#### [Input records]
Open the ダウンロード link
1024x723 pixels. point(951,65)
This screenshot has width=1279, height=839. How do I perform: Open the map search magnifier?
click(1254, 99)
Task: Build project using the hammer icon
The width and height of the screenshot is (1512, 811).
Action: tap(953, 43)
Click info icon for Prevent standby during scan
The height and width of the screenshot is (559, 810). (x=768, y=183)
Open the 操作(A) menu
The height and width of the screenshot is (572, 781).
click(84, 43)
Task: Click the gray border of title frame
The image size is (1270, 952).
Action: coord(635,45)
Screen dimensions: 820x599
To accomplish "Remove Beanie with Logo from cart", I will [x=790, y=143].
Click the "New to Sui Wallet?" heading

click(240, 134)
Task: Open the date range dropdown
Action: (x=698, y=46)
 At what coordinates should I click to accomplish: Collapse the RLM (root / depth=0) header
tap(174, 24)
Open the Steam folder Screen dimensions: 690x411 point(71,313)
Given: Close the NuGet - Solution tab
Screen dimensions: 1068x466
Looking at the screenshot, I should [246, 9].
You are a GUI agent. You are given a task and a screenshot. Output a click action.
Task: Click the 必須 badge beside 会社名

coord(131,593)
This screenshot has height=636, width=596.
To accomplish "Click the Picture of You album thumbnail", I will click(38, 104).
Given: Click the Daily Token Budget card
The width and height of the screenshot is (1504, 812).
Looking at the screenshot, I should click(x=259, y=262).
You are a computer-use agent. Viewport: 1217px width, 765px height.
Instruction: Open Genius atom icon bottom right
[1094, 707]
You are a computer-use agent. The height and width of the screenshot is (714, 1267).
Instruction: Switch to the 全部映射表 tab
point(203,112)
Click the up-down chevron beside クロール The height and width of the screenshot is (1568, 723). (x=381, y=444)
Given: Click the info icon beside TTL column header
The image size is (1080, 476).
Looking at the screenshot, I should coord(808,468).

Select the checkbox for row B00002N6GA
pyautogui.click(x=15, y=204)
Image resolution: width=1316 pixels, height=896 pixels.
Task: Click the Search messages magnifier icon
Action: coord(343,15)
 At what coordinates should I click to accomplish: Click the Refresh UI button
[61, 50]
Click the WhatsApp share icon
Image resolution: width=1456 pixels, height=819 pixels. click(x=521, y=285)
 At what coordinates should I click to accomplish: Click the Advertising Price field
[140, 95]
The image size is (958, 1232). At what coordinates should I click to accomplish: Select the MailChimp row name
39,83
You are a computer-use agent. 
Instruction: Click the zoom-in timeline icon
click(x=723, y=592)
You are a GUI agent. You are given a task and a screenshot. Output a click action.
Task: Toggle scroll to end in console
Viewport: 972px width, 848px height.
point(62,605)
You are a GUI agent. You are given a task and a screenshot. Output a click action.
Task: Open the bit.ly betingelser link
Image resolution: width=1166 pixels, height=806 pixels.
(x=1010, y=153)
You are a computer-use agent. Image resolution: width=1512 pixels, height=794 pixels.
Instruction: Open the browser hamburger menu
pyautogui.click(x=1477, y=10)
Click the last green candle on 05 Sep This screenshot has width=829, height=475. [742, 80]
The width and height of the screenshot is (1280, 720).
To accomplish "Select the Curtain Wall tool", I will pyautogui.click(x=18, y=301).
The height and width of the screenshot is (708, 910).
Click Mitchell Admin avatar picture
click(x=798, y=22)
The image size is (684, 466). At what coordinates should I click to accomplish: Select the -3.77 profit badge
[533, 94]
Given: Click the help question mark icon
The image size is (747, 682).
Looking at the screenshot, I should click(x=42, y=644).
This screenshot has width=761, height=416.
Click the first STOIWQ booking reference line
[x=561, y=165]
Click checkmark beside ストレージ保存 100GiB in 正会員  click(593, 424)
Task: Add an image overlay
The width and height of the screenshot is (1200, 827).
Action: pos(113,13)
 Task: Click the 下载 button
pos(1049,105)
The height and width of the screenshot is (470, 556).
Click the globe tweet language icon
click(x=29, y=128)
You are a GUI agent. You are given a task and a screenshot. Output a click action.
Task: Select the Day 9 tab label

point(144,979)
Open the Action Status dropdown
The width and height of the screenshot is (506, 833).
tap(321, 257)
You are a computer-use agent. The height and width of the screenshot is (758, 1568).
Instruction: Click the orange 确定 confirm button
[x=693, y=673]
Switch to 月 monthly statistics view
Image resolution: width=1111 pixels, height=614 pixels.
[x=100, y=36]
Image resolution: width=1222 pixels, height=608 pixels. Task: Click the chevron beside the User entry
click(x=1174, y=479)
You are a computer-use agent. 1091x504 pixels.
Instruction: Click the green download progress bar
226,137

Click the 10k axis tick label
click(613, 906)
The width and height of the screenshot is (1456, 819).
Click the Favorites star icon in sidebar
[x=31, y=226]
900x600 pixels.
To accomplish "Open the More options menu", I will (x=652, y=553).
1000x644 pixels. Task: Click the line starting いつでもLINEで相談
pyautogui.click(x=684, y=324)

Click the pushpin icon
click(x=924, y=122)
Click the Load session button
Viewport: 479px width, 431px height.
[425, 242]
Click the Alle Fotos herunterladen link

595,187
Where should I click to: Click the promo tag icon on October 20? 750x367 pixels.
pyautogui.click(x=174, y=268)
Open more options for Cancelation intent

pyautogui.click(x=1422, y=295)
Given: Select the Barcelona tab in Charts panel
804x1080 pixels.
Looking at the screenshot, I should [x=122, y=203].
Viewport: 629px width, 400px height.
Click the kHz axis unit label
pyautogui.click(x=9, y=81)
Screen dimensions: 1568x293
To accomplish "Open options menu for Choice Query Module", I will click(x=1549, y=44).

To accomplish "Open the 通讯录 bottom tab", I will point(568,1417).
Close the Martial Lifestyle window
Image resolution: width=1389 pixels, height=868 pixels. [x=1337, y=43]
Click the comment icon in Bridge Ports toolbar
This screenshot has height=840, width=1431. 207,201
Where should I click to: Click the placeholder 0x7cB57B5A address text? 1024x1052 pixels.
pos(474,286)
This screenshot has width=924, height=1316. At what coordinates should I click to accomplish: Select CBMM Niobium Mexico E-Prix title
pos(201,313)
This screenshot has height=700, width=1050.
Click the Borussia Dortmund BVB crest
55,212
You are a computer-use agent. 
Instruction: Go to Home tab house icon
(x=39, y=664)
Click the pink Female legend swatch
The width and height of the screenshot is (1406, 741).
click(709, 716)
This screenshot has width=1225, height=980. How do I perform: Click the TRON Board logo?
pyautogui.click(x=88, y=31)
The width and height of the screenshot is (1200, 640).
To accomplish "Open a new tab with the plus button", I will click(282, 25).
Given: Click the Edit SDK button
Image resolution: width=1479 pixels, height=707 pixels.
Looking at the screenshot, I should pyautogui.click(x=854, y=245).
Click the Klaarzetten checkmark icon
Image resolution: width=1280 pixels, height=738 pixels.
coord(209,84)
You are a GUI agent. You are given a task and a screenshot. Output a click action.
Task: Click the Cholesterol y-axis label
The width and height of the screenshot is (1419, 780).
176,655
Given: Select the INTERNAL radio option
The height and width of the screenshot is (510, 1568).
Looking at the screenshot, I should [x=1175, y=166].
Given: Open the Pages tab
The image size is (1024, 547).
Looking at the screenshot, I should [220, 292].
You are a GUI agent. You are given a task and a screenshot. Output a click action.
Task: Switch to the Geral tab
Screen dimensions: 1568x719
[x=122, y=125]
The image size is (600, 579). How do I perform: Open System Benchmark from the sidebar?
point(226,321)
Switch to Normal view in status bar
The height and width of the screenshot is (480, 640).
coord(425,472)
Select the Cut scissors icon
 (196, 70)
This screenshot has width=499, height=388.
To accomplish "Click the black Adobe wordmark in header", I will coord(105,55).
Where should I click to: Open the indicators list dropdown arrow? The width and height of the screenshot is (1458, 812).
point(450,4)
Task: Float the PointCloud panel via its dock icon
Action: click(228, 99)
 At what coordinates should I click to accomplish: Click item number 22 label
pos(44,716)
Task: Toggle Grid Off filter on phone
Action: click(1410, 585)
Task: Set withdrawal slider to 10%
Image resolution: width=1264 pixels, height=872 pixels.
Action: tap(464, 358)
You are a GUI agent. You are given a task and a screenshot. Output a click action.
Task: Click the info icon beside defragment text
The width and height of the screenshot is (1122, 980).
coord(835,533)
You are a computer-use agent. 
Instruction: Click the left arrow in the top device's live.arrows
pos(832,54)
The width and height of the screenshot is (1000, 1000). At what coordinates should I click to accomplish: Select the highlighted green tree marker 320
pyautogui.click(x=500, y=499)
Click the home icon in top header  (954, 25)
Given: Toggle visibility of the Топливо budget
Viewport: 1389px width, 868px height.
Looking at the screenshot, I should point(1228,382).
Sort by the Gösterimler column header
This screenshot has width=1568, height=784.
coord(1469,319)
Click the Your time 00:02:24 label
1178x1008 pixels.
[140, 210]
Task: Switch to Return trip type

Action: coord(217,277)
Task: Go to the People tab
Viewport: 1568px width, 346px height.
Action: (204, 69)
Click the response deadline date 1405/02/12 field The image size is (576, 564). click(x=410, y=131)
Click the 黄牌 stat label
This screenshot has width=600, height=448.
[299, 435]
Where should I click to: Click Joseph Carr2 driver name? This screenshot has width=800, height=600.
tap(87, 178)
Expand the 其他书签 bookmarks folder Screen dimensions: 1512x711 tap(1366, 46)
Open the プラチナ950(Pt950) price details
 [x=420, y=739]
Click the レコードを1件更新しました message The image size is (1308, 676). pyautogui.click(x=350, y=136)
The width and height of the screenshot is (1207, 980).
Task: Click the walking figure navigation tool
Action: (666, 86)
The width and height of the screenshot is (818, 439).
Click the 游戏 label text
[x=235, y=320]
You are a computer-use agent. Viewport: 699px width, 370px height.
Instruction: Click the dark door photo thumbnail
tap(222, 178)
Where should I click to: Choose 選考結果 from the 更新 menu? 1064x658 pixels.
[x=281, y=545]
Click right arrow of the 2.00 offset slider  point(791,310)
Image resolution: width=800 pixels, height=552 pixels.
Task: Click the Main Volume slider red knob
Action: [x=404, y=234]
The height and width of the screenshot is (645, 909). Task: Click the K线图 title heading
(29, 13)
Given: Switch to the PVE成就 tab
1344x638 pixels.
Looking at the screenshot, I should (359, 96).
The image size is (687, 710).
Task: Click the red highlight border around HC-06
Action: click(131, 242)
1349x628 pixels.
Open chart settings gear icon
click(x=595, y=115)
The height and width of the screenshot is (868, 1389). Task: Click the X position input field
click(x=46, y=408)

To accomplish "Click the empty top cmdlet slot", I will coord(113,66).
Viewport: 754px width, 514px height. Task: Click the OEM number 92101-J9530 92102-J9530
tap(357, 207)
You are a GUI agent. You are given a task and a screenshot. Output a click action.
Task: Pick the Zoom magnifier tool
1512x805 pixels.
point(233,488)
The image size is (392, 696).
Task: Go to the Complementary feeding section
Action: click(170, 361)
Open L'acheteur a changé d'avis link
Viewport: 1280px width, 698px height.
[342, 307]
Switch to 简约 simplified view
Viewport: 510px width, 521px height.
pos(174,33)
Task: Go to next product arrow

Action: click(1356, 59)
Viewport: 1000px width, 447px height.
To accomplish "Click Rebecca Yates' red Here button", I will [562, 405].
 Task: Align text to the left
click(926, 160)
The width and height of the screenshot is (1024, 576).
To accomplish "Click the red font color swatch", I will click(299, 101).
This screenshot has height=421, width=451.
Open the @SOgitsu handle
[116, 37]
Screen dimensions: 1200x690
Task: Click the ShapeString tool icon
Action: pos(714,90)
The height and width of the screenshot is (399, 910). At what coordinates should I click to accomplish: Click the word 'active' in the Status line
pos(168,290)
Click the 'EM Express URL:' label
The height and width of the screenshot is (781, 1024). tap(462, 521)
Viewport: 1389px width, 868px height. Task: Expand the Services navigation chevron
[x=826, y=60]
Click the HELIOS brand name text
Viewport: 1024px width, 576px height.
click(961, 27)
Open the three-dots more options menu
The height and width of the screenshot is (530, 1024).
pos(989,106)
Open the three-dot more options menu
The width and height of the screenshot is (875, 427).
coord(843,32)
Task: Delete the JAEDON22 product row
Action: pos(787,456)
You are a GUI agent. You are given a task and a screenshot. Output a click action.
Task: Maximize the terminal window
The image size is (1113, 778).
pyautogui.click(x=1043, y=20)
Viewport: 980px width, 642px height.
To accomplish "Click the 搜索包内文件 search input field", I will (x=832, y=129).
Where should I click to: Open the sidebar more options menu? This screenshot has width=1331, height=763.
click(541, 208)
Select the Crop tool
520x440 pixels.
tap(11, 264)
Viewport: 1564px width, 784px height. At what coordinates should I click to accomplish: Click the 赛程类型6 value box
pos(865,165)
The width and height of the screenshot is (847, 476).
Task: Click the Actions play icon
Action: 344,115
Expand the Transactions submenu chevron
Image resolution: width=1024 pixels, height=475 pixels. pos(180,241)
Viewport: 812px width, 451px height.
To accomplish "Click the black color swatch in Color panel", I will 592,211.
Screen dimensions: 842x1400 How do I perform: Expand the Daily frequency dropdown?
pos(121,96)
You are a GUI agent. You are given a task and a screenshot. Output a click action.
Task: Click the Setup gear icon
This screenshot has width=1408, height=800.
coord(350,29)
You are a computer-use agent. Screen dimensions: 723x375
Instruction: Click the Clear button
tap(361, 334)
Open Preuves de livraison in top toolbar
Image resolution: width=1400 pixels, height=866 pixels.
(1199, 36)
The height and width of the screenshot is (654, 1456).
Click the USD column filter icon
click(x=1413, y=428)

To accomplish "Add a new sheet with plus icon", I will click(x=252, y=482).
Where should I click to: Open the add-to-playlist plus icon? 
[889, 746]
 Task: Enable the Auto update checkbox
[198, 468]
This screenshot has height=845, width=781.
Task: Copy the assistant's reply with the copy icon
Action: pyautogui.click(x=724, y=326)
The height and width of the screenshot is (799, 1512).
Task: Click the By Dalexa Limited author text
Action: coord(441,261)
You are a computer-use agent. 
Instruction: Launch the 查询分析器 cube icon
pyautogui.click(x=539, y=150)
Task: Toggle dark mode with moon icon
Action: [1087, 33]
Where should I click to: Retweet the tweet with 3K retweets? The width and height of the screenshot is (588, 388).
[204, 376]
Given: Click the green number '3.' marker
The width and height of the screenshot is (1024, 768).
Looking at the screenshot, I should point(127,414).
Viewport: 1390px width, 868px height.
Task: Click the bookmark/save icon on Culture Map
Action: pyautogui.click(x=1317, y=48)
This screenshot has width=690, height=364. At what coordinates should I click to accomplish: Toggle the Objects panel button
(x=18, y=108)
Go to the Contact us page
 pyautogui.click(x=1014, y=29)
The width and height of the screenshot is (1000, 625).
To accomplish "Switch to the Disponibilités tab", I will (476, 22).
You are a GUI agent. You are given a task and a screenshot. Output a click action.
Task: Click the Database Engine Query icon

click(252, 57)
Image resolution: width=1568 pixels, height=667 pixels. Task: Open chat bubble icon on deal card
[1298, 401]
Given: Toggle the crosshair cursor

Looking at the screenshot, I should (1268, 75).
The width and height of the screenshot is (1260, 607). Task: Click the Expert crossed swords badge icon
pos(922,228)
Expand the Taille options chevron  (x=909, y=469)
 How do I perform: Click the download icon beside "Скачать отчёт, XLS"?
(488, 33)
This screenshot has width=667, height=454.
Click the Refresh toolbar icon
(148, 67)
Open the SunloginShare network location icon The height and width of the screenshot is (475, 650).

#### [Problem]
Retype, exactly and with nothing added, the lines of the material above from the first through the one that contains "Task: Build project using the hammer icon".

#### [Task response]
Open the ダウンロード link
1024x723 pixels. point(951,65)
This screenshot has width=1279, height=839. How do I perform: Open the map search magnifier?
click(1254, 99)
Task: Build project using the hammer icon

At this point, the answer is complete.